Dieses wundervolle Buch stellt textlich und fotografisch dem Leser auf brillante Art und Weise "Isar-Athen", sprich die Kunststadt München vor. Thematisiert wird gleich zu Anfang die Geschichte des Nymphenburger Porzellans. Die Manufaktur wurde 1747 vom Kurfürsten Max III. Joseph wohl auf Anregung seiner sächsischen Gemahlin, genehmigt. Die Manufaktur befindet sich übrigens im Kavalierhaus im nördlichen Schlossrondell von Nymphenburg. Im Rahmen der Geschichte der Manufaktur finde ich die Ausführungen zu den Figuren der "Commedia dell` Arte" besonders interessant, die der geniale Figurist Franz Anthony Bustelli 1760 einst schuf. Die Fertigung von Nymhenburger Figuren erfolgt noch heute in reiner Handarbeit, die zumeist bis an das letzte plastische Detail der feinen Bemalung der historischen Vorbilder verpflichtet ist.
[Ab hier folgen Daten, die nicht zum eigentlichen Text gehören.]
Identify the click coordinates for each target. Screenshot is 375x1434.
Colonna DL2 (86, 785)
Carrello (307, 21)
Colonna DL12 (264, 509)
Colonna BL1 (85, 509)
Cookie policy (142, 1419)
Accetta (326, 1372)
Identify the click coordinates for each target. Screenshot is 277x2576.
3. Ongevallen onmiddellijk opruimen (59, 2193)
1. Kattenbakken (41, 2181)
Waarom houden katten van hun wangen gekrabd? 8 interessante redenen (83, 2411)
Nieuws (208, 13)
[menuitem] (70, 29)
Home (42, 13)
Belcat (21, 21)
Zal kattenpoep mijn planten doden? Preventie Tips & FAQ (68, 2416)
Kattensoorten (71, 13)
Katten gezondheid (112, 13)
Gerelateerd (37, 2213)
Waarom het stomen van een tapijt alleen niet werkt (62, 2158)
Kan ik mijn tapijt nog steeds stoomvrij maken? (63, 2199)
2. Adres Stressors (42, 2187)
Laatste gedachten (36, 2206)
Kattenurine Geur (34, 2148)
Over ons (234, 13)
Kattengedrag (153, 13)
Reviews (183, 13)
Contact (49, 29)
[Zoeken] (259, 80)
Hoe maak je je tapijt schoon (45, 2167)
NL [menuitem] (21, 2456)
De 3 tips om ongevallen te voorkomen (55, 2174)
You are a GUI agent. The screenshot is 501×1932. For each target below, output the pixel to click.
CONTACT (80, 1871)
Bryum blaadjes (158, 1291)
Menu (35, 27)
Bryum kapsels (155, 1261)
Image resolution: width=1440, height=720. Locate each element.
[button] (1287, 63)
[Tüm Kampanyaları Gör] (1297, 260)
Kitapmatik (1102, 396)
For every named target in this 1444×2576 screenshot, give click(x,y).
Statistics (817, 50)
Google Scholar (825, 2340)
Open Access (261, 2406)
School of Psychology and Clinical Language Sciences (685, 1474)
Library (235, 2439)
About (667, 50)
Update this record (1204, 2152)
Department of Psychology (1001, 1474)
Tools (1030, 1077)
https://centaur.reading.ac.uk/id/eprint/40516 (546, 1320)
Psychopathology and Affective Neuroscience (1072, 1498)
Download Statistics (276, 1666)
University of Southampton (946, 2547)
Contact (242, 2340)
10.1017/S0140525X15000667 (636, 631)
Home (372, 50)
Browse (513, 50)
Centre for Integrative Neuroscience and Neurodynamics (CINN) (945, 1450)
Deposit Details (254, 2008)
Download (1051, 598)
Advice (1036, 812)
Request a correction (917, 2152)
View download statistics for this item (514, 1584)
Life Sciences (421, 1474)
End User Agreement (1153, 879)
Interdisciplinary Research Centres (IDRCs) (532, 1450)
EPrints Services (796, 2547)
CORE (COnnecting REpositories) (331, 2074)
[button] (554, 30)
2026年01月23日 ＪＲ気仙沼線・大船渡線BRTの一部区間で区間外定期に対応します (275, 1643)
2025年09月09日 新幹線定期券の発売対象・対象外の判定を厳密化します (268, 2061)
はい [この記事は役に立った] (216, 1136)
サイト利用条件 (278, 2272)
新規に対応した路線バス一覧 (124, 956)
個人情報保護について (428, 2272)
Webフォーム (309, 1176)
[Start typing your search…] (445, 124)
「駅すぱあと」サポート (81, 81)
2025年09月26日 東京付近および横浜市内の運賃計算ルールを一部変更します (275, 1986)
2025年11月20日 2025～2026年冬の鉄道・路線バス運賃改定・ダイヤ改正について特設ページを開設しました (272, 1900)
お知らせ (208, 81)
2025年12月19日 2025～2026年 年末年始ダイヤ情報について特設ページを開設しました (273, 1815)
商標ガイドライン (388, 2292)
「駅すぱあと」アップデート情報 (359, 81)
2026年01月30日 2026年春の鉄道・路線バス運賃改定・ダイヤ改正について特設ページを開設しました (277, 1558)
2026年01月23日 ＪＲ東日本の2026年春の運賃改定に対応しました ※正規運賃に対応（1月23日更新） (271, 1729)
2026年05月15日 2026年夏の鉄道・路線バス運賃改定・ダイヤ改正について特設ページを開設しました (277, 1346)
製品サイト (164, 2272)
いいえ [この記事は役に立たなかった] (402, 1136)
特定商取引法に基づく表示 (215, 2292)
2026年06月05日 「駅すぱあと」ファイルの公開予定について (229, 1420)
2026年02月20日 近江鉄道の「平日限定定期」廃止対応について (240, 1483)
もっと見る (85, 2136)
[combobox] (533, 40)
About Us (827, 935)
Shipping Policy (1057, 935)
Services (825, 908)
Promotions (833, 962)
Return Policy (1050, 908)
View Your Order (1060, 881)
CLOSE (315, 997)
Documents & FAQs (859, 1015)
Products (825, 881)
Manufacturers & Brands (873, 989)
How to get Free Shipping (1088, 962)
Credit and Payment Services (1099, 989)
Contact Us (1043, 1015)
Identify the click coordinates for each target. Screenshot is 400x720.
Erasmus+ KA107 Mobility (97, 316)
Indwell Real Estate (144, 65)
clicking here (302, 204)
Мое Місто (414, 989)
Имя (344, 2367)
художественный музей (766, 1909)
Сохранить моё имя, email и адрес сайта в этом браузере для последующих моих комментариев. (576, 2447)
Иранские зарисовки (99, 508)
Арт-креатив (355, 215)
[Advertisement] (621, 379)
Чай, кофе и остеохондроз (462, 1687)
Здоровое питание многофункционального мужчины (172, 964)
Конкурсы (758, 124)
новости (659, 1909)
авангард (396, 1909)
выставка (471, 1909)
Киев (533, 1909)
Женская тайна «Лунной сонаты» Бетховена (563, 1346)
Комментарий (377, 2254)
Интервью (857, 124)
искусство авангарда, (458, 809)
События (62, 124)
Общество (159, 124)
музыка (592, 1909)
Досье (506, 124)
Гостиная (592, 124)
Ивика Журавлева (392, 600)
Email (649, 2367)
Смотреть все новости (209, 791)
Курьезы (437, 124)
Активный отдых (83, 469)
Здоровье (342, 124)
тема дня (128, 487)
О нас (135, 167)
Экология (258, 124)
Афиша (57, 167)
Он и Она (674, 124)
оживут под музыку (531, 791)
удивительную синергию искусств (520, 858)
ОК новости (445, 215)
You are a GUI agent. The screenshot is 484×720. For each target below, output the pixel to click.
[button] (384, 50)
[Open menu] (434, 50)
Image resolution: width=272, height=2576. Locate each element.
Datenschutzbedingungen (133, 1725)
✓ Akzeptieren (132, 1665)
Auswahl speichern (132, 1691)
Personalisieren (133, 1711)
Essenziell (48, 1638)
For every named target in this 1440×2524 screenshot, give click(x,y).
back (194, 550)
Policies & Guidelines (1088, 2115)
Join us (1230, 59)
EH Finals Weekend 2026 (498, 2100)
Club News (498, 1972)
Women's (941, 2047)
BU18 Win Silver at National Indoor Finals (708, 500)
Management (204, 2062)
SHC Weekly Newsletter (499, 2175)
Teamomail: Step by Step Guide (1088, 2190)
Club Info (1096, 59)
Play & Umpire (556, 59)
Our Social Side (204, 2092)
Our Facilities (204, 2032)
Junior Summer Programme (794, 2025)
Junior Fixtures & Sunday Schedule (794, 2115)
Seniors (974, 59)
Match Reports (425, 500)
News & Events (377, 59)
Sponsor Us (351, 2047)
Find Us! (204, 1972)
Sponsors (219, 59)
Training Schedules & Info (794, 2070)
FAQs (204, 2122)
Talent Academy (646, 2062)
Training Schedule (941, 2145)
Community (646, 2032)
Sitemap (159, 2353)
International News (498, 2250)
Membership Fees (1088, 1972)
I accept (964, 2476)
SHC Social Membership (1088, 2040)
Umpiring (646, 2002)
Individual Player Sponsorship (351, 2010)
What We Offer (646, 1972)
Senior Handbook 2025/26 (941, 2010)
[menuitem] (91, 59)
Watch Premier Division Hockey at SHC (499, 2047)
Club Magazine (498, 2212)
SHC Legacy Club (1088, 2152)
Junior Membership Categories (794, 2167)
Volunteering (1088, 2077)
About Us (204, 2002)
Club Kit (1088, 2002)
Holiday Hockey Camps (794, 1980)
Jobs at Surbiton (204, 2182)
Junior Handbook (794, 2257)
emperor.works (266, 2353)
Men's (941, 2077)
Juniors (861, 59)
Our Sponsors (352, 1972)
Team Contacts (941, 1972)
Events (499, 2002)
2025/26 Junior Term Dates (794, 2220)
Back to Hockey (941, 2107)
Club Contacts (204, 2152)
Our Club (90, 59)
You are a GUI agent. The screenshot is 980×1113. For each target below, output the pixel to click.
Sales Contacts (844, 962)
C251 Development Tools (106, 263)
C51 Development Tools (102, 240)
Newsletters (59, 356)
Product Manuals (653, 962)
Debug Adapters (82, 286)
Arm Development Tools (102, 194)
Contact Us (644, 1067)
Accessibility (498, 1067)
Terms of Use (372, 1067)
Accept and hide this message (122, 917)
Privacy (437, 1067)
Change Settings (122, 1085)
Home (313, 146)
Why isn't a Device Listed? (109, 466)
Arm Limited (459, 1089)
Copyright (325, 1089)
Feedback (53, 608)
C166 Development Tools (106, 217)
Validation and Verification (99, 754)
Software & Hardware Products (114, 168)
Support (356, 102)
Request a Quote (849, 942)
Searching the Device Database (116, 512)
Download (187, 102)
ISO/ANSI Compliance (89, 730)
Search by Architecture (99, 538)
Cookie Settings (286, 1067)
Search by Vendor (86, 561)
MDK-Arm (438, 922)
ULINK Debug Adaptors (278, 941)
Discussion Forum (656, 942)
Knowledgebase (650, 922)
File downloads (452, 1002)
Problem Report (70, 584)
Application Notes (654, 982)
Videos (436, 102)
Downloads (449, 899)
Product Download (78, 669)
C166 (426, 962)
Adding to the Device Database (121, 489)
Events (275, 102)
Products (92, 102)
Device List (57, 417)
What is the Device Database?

In der Folge erfährt man, wie sich die einstige Mönchsiedlung im Laufe der Jahrhunderte zur Kunststadt entwickelt hat, liest so ganz nebenbei vom "Englischen Garten", der zu Beginn der 19. Jahrhunderts sich allmählich zu einem Gesamtkunstwerk von europäischem Rang entwickelte, aber ursprünglich wohl eher ein einfaches Hirschgehege gewesen ist, das aber schon immer als Landschaftspark für die Bürger der Stadt gedacht war. Natürlich wird der antikebegeisterte Ludwig I. erwähnt und die Gebäude, Prachtstraßen sowie Platzanlagen, die auf sein Betreiben hin entstanden sind. Nach einem architektonischen Spaziergang durch die Jahrhunderte liest man im Fazit, dass Münchens Spagat zwischen konservativem Grundkonsens und exponierten Einzelbauten auch die Stadt der Zukunft prägen wird und freut sich der vielen schönen, alten Stadtansichten, die dokumentieren, dass der Flair der Stadt schon immer südländisch war.

Oliver Herwig referiert in seinem dann anschließenden Beitrag über "Architektur und Figur" und man liest hier u.a. von den sechzehn farbig gefassten und vergoldeten Moriskentänzern, die einst den Tanzsaal der Münchner Patrizier im Alten Rathaus schmückten. Der Moriskentanz sorgte im Europa des 15. und 16 Jahrhunderts für Kurzweil, bei dem mehrere Männer, teilweise mit aberwitzigen Verrenkungen, um die Gunst einer Frau warben. Zehn der sechzehn ausdrucksstarken, von Grasser 1480 geschaffenen Figuren kann man heute noch im Stadtmuseum besichtigen.

Interessant auch sind die Jugenstilskulpuren, im Rahmen der Prachtfassaden des künstlerischen Aufbruchs in Schwabing, nicht zuletzt in der Franz-Joseph- und in der Ainmillerstraße.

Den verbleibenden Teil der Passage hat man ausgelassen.